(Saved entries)
------
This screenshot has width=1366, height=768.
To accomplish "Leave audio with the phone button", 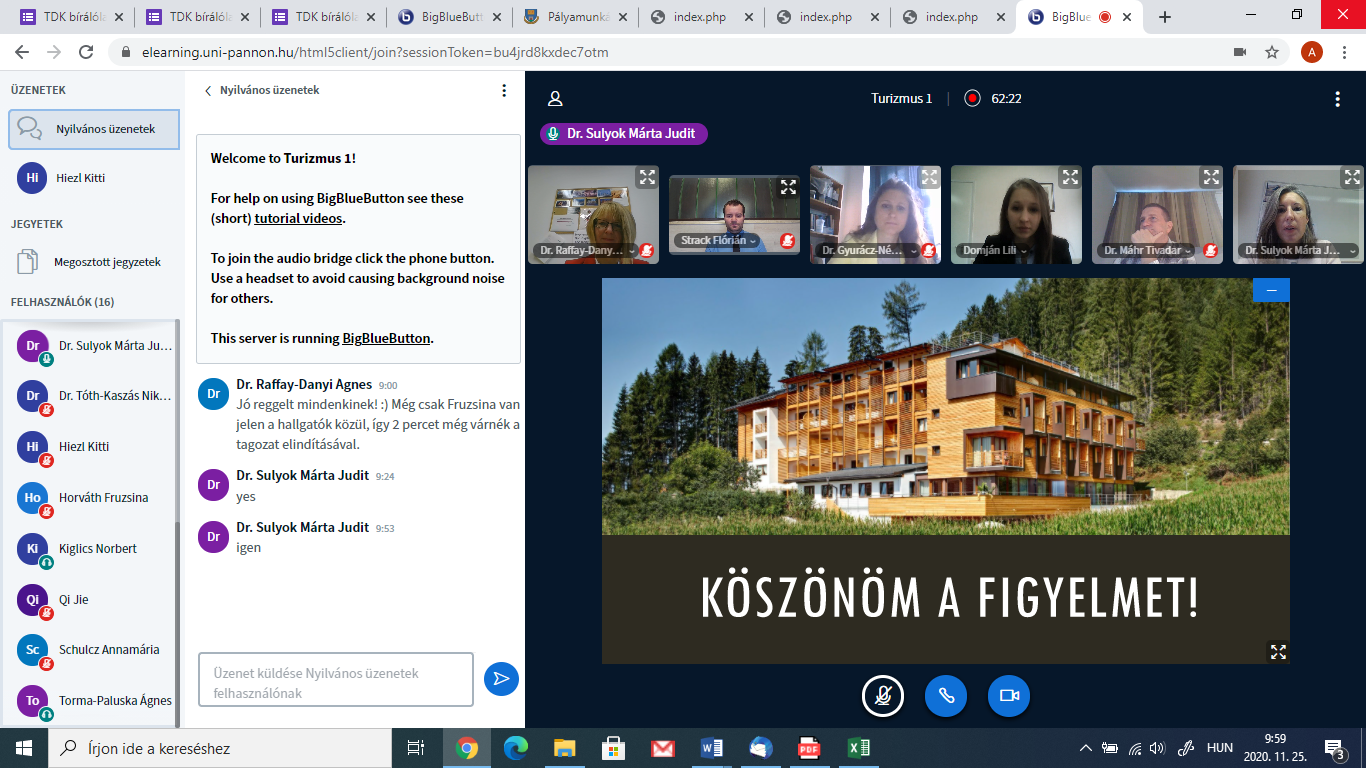I will pos(945,696).
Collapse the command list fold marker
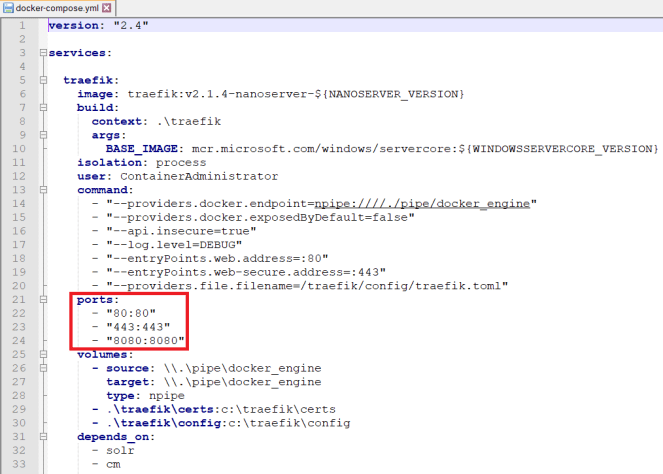Image resolution: width=663 pixels, height=474 pixels. click(42, 189)
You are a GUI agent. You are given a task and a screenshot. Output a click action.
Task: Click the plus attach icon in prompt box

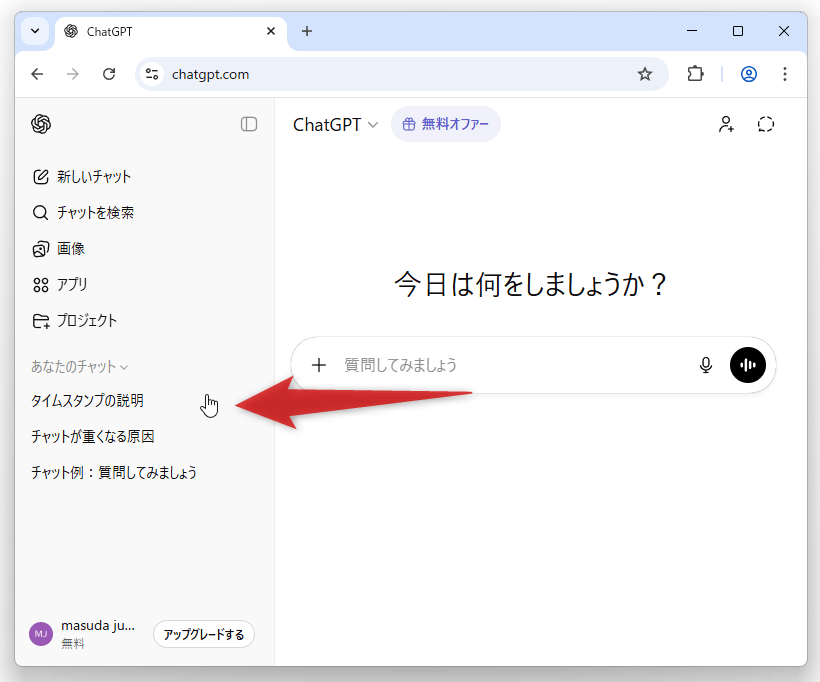pyautogui.click(x=319, y=365)
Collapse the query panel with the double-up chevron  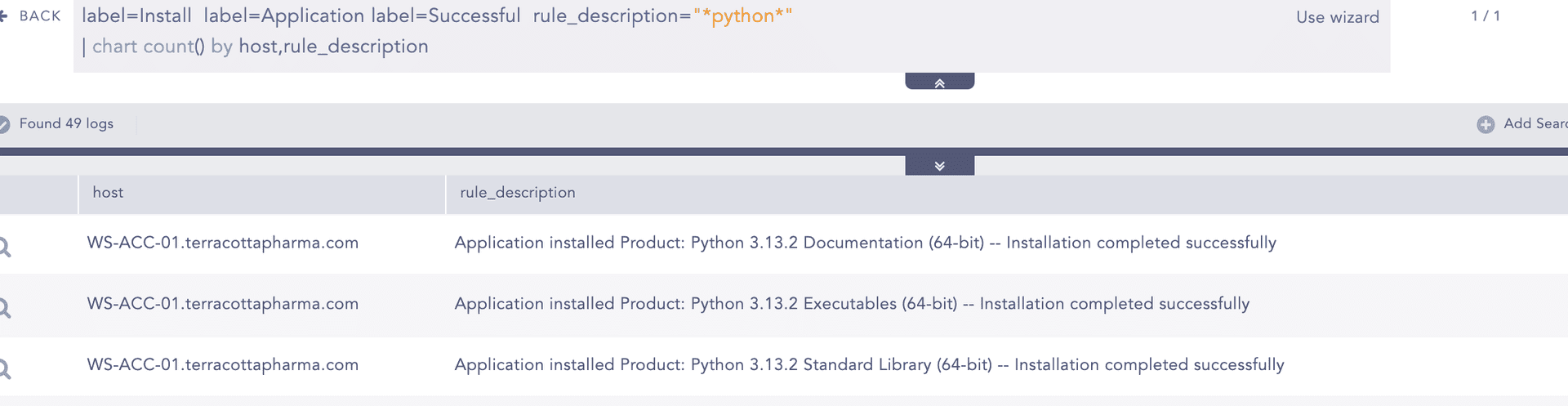click(x=939, y=83)
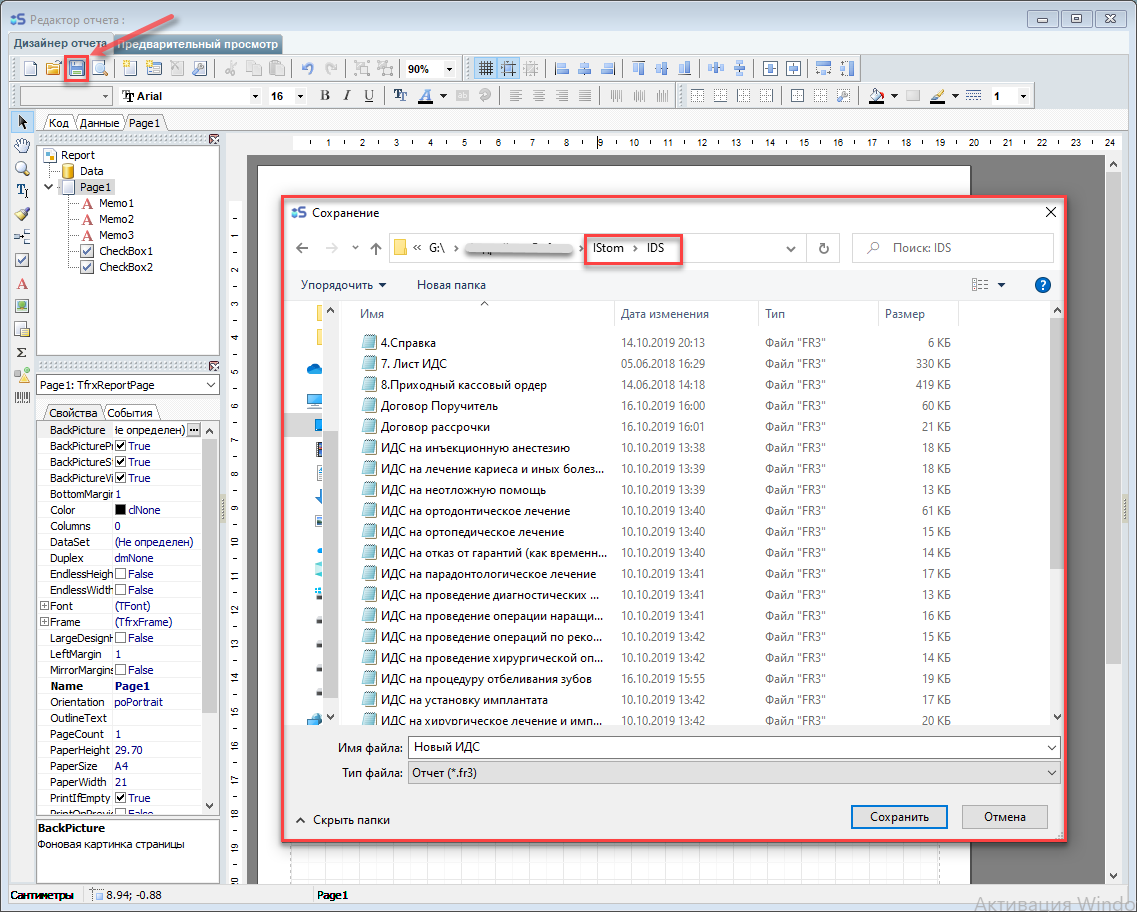Open the События properties tab
Image resolution: width=1137 pixels, height=912 pixels.
tap(130, 413)
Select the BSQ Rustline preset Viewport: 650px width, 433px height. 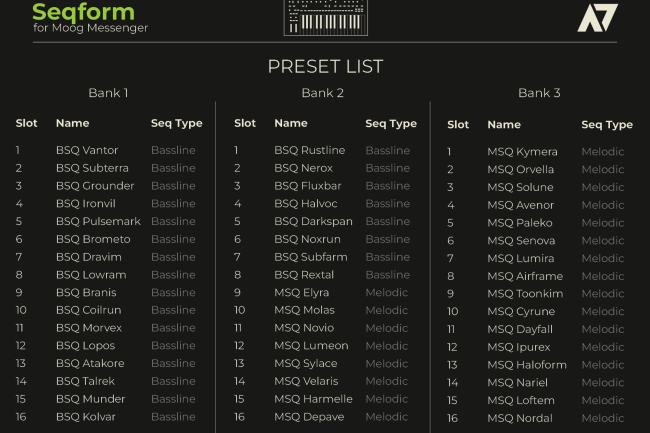(x=309, y=150)
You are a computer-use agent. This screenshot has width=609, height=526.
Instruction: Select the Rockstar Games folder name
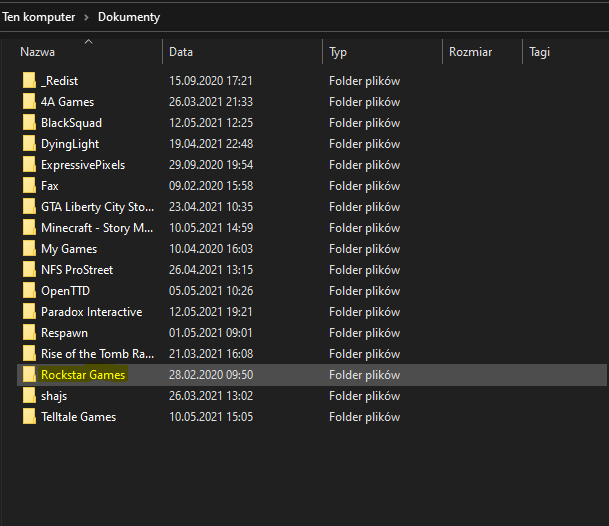pos(83,375)
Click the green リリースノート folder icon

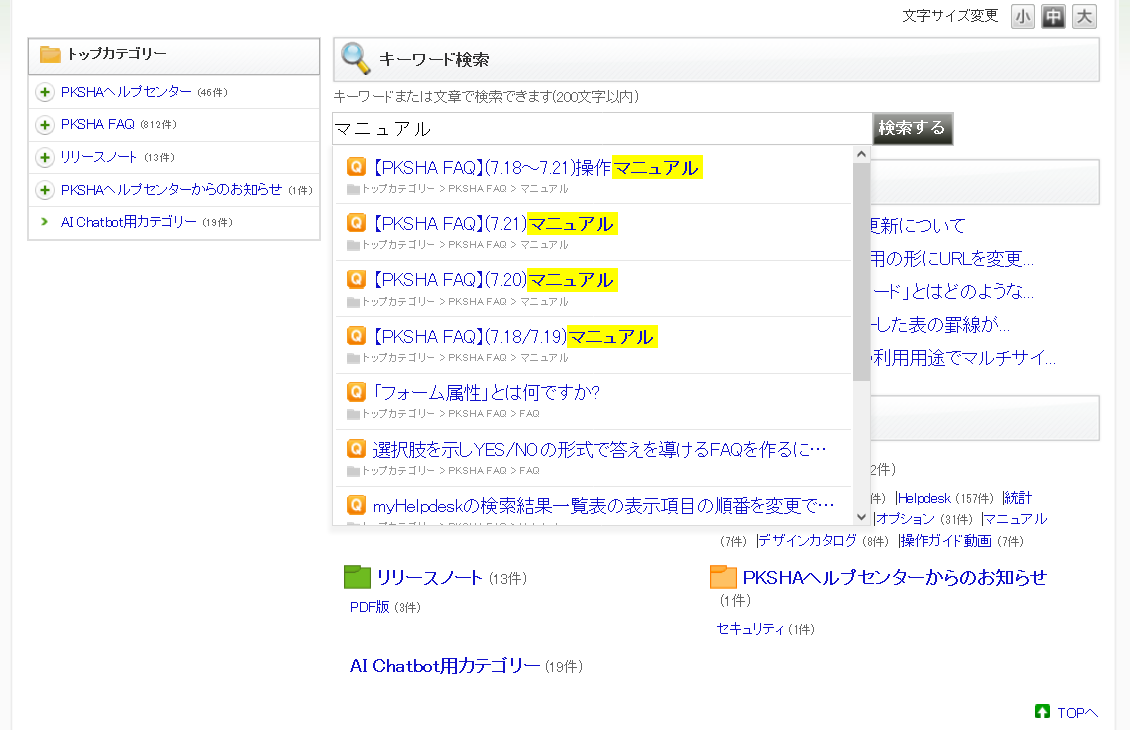click(x=357, y=577)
------
**EXERCISE BRIEF:**
Pull every line that holds the string "screenshot" out of the records.

**EXPECTED ANSWER:**
This screenshot has width=1366, height=768.
You are a GUI agent. You are given a task and a screenshot. Output a click action.
You are a computer-use agent. This screenshot has width=609, height=526.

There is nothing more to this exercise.